Academic
History of Philosophy, A : Volume III - Late Medieval and Renaissance Philosophy - Ockham, Francis Bacon, and the beginning of the Modern World
Outline: Conceived originally as a serious presentation of the development of philosophy for Catholic seminary students, the author's nine-volume book has journeyed far beyond the modest purpose of its author to universal acclaim as the best history of philosophy in English. The author, an Oxford Jesuit of immense erudition who once tangled with A. J. Ayer in a fabled debate about the existence of God and the possibility of metaphysics, knew that seminary students were fed a woefully inadequate diet of theses and proofs, and that their familiarity with most of history's great thinkers was reduced to simplistic caricatures.

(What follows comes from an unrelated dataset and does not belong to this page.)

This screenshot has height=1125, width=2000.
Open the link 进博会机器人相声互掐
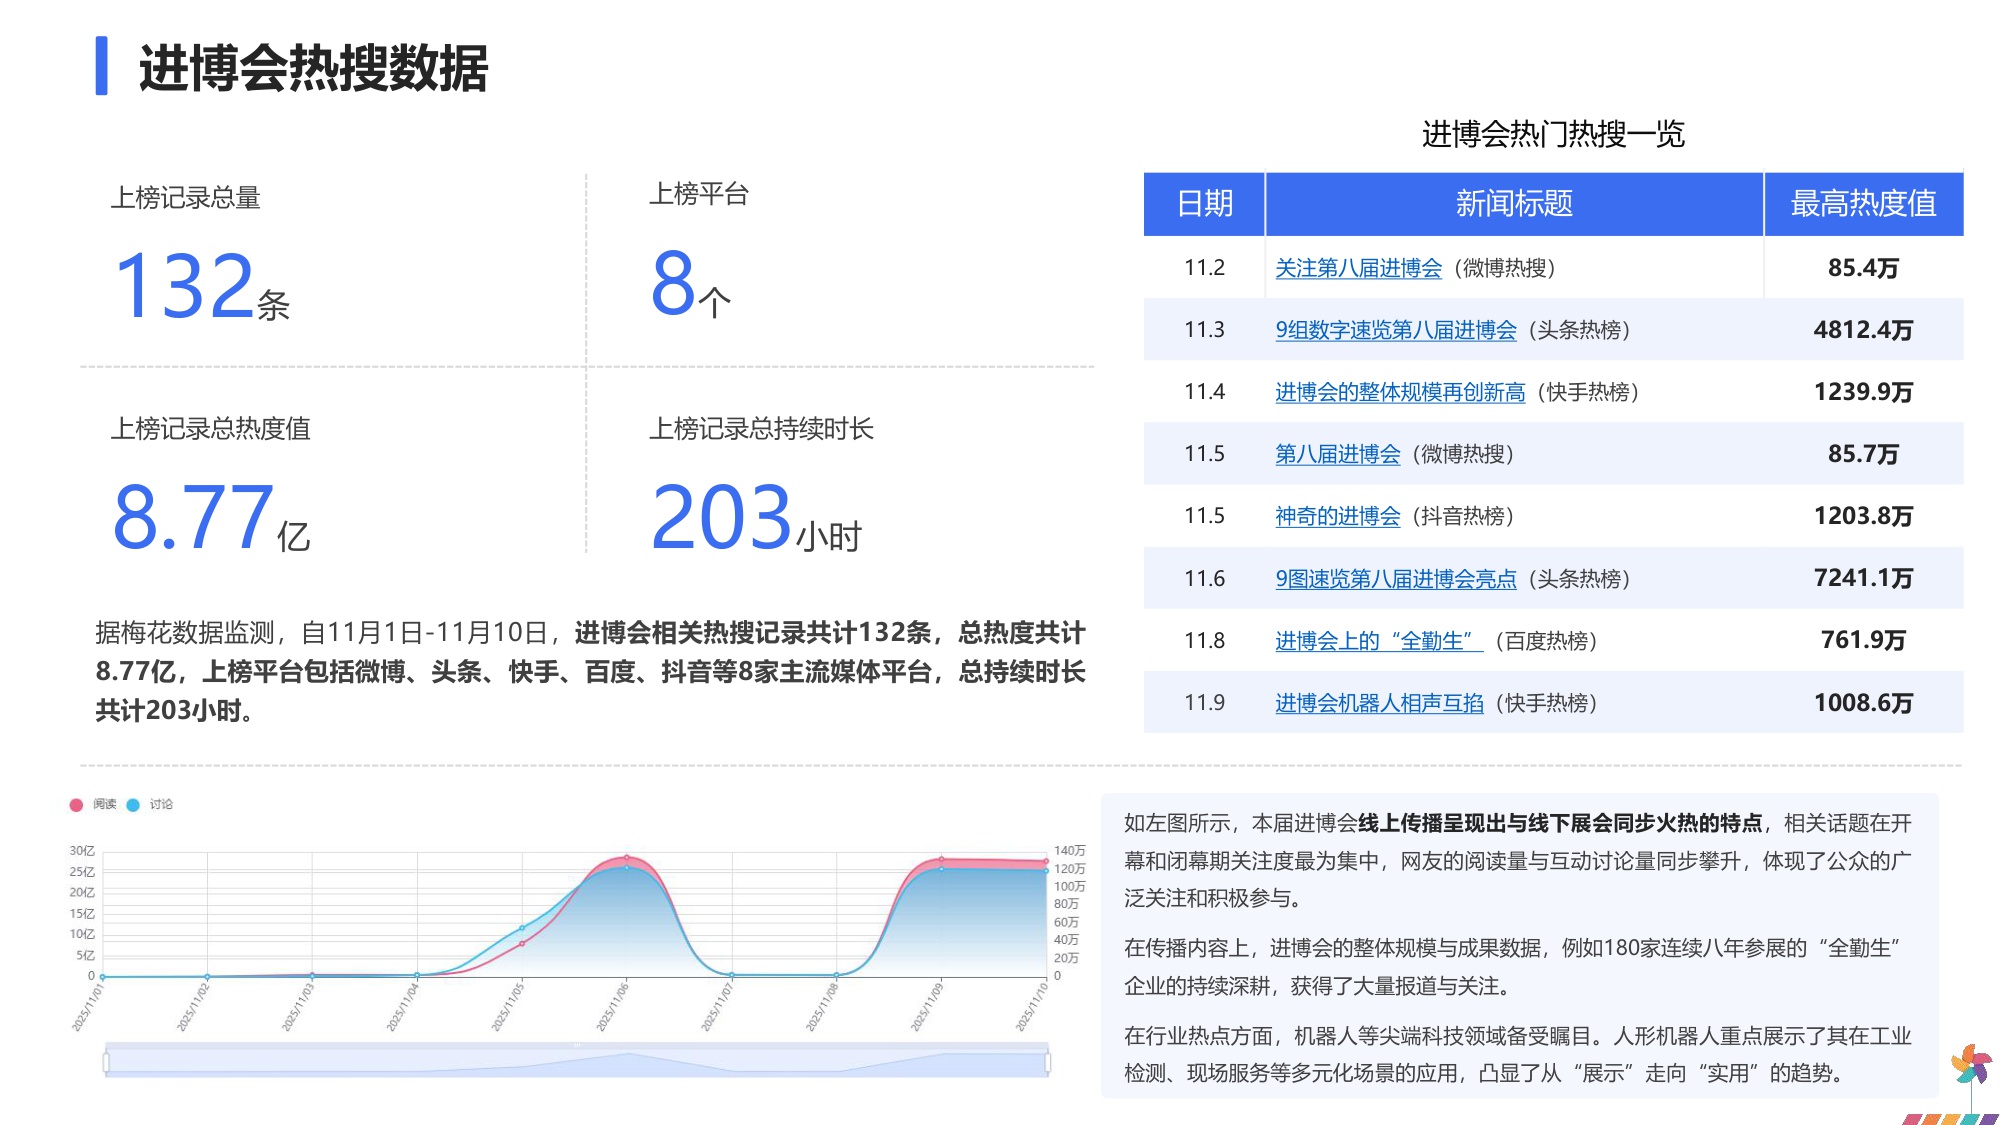(1377, 704)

The author set out to redress the wrong by writing a complete history of Western philosophy, one crackling with incident and intellectual excitement - and one that gives full place to each thinkers, presenting his thought in a beautifully rounded manner and showing his links to those who went before and to those who came after him. The result of the author's prodigious labors is a history of philosophy that is unlikely ever to be surpassed. Thought magazine summed up the summed up the general agreement among scholars and students alike when it reviewed the author's book as "broad-minded and objective, comprehensive and scholarly, unified and well proportioned ... We cannot recommend [it] too highly."